━━━ Records to use

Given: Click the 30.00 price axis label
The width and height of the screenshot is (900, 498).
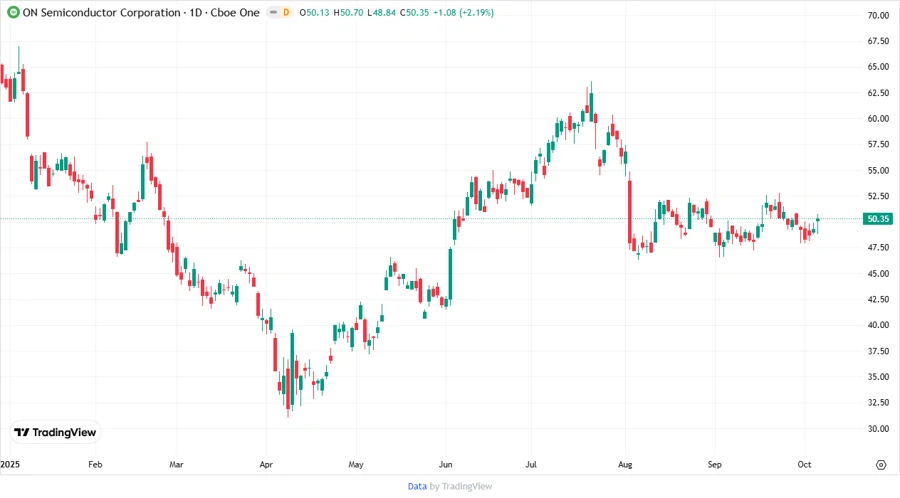Looking at the screenshot, I should click(878, 428).
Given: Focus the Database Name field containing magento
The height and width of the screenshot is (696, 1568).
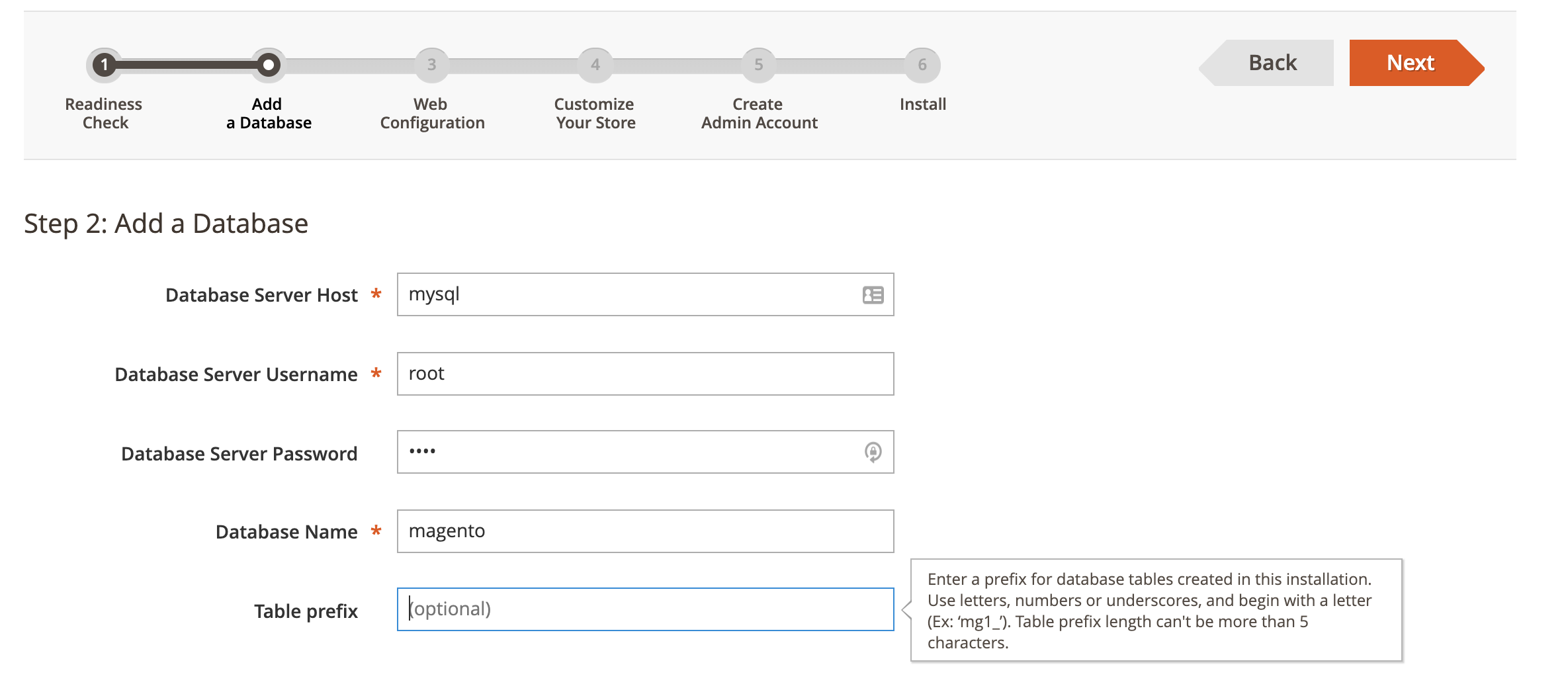Looking at the screenshot, I should point(645,531).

━━━━━━

__What the task requires__
Tally the lines of the data that contain the string "Given" and report the total alone.

__Answer to this problem__
2